The Stacks project

\begin{equation*} \DeclareMathOperator\Coim{Coim} \DeclareMathOperator\Coker{Coker} \DeclareMathOperator\Ext{Ext} \DeclareMathOperator\Hom{Hom} \DeclareMathOperator\Im{Im} \DeclareMathOperator\Ker{Ker} \DeclareMathOperator\Mor{Mor} \DeclareMathOperator\Ob{Ob} \DeclareMathOperator\Sh{Sh} \DeclareMathOperator\SheafExt{\mathcal{E}\mathit{xt}} \DeclareMathOperator\SheafHom{\mathcal{H}\mathit{om}} \DeclareMathOperator\Spec{Spec} \newcommand\colim{\mathop{\mathrm{colim}}\nolimits} \newcommand\lim{\mathop{\mathrm{lim}}\nolimits} \newcommand\Qcoh{\mathit{Qcoh}} \newcommand\Sch{\mathit{Sch}} \newcommand\QCohstack{\mathcal{QC}\!\mathit{oh}} \newcommand\Cohstack{\mathcal{C}\!\mathit{oh}} \newcommand\Spacesstack{\mathcal{S}\!\mathit{paces}} \newcommand\Quotfunctor{\mathrm{Quot}} \newcommand\Hilbfunctor{\mathrm{Hilb}} \newcommand\Curvesstack{\mathcal{C}\!\mathit{urves}} \newcommand\Polarizedstack{\mathcal{P}\!\mathit{olarized}} \newcommand\Complexesstack{\mathcal{C}\!\mathit{omplexes}} \newcommand\Pic{\mathop{\mathrm{Pic}}\nolimits} \newcommand\Picardstack{\mathcal{P}\!\mathit{ic}} \newcommand\Picardfunctor{\mathrm{Pic}} \newcommand\Deformationcategory{\mathcal{D}\!\mathit{ef}} \end{equation*}

Lemma 10.148.9. Let $(R, \mathfrak m, \kappa )$ be a complete local ring, see Definition 10.154.1. Then $R$ is henselian.

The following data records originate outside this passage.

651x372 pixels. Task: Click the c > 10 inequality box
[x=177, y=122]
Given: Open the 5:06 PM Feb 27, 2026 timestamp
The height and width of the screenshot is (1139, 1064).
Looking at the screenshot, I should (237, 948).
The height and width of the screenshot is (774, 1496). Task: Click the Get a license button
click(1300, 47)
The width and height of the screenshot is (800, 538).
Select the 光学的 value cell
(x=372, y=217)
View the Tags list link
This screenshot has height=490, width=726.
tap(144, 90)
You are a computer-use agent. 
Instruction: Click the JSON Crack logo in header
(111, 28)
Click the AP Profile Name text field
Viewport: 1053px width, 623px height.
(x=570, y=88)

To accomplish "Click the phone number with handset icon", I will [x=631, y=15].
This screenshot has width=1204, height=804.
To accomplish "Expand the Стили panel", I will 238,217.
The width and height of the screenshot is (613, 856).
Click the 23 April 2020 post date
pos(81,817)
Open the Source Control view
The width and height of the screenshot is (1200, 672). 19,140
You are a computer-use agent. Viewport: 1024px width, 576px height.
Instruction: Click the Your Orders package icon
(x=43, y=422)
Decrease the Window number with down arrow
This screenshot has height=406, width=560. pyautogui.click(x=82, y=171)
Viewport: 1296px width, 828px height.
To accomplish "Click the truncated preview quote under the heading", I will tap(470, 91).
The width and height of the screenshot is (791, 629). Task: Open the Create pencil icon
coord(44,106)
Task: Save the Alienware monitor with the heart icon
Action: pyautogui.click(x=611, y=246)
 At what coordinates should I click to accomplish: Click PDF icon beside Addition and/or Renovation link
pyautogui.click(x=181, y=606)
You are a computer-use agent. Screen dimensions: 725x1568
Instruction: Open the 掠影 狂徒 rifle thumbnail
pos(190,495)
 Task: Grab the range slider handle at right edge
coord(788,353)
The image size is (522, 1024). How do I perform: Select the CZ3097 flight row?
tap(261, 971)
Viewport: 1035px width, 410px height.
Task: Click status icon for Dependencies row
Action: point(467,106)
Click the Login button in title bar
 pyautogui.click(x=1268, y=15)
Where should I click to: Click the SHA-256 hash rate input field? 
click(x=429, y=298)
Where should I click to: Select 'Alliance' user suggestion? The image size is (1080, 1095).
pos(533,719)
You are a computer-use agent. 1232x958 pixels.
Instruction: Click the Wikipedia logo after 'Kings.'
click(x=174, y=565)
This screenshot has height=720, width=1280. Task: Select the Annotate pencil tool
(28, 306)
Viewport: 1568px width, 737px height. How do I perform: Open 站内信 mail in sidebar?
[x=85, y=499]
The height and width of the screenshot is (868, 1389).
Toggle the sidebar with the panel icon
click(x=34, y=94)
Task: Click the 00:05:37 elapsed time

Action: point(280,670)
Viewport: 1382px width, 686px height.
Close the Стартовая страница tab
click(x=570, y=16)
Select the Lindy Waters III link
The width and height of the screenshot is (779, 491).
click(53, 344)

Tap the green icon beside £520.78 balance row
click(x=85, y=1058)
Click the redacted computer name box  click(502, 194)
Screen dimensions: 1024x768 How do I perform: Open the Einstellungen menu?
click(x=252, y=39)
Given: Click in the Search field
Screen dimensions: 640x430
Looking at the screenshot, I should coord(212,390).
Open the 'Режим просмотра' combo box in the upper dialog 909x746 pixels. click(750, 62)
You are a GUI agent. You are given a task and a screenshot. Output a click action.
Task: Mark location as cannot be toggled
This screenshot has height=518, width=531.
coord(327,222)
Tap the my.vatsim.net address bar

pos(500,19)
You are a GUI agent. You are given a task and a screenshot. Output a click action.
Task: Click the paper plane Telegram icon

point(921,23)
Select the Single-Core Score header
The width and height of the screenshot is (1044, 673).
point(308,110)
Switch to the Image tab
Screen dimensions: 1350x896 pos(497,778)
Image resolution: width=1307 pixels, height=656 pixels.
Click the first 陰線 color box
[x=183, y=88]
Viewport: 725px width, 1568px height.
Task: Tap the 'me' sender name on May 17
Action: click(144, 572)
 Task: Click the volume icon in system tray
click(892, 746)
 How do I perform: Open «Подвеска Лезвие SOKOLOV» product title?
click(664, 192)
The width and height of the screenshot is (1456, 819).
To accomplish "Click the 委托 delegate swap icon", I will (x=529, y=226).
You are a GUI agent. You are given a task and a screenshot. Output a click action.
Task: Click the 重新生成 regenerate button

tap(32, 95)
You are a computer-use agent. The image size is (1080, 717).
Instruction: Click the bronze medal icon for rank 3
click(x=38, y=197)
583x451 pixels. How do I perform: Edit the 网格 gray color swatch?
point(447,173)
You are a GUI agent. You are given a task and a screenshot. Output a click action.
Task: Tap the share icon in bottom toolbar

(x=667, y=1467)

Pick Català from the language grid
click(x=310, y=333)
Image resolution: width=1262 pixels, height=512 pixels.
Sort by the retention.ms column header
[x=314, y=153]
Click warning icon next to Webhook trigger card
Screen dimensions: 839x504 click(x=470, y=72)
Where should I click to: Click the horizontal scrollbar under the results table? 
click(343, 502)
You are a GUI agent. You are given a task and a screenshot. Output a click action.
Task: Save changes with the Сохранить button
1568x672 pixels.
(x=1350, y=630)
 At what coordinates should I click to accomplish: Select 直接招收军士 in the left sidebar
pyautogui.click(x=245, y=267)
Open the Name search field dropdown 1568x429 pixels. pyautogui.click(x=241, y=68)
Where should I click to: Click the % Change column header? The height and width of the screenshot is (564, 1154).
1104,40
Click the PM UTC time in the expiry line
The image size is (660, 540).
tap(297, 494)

Proof. Let $f \in R[T]$ be monic. Denote $f_ n \in R/\mathfrak m^{n + 1}[T]$ the image. Denote $f'_ n$ the derivative of $f_ n$ with respect to $T$. Let $a_0 \in \kappa $ be a simple root of $f_0$. We lift this to a solution of $f$ over $R$ inductively as follows: Suppose given $a_ n \in R/\mathfrak m^{n + 1}$ such that $a_ n \bmod \mathfrak m = a_0$ and $f_ n(a_ n) = 0$. Pick any element $b \in R/\mathfrak m^{n + 2}$ such that $a_ n = b \bmod \mathfrak m^{n + 1}$. Then $f_{n + 1}(b) \in \mathfrak m^{n + 1}/\mathfrak m^{n + 2}$. Set

\[ a_{n + 1} = b - f_{n + 1}(b)/f'_{n + 1}(b) \]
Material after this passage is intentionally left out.